Overall -- the reality here seems to be that for whatever reason, the majority of cache implementations (by a large margin) don't honour Cache-Control: max-age if the value is quoted. I strongly suspect that they treat things like stale-while-revalidate (where implemented) in the same way, despite this text:

Cache directives are identified by a token, to be compared case-insensitively, and have an optional argument, that can use both token and quoted-string syntax. For the directives defined below that define arguments, recipients ought to accept both forms, even if one is documented to be preferred. For any directive not defined by this specification, a recipient MUST accept both forms.

I understand that having these two forms being considered equivalent is architecturally more consistent and aesthetically more pleasing, but that is not the world we are living in, and I see no evidence that the world will change to match these expectations on any reasonable timeline.

If cache implementers were standing up and saying "yes, we should fix that bug" I would feel differently, but they're not; as far as I can see, they're both resource-poor and very reluctant to make arbitrary changes to products for little perceptible benefit.
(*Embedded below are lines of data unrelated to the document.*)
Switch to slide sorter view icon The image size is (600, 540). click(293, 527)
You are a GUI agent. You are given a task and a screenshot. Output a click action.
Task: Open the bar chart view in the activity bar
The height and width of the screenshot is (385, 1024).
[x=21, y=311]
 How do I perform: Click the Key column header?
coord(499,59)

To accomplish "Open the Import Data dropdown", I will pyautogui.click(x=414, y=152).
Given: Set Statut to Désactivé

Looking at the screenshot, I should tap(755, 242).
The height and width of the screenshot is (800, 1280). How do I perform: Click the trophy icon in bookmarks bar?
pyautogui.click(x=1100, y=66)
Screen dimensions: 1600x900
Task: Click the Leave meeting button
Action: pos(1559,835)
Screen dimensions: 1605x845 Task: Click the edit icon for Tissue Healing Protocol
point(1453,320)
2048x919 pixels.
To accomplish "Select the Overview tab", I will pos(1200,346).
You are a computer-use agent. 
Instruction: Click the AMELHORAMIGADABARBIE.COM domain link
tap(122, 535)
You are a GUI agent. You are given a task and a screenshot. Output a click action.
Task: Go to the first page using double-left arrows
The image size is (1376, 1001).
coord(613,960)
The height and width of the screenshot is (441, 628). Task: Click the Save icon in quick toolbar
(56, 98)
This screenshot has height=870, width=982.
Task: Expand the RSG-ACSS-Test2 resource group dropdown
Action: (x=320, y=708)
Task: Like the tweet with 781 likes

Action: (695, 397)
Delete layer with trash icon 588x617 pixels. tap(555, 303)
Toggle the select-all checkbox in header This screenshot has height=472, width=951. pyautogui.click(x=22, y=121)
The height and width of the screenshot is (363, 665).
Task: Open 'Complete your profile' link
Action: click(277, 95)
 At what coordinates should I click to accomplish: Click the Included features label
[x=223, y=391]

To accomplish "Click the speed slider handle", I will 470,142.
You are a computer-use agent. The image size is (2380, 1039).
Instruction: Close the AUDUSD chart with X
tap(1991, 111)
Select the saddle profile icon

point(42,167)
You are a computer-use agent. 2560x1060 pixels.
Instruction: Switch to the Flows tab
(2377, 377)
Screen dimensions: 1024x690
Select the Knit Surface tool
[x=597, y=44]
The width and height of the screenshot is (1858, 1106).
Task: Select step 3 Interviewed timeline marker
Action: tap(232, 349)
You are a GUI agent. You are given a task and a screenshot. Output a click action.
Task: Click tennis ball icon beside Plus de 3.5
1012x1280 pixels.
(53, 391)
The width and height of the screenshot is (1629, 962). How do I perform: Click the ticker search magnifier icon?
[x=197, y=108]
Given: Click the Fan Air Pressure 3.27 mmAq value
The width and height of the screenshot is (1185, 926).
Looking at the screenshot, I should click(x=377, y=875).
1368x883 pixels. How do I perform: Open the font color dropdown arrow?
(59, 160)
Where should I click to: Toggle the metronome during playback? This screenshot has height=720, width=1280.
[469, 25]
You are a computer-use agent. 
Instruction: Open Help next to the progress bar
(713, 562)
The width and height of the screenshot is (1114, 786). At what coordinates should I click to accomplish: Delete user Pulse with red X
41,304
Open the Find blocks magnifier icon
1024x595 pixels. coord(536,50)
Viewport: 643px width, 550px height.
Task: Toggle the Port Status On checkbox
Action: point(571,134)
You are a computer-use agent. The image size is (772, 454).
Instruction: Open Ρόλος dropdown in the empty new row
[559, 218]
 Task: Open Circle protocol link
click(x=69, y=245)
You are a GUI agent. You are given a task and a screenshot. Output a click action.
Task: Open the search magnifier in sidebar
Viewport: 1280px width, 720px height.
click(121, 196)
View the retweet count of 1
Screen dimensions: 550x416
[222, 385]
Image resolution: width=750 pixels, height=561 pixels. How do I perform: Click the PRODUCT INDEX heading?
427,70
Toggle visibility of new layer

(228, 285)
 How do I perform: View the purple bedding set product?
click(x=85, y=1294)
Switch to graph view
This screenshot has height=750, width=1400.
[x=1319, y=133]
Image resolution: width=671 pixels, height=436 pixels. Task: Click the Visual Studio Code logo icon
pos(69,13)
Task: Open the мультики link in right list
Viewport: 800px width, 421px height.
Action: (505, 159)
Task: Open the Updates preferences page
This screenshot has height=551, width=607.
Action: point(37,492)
Therefore, my proposal is:

  1. Change the text above to:

Cache directives are identified by a token, to be compared case-insensitively, and have an optional argument, that can use either the token or quoted-string syntax. Directives will define which form is expected; senders MUST send in that form, and recipients MUST accept that form. Recipients MAY accept both forms (converting from one to the other where required and possible).

  1. Update the existing directives defined in this specification to follow the approach outlined above.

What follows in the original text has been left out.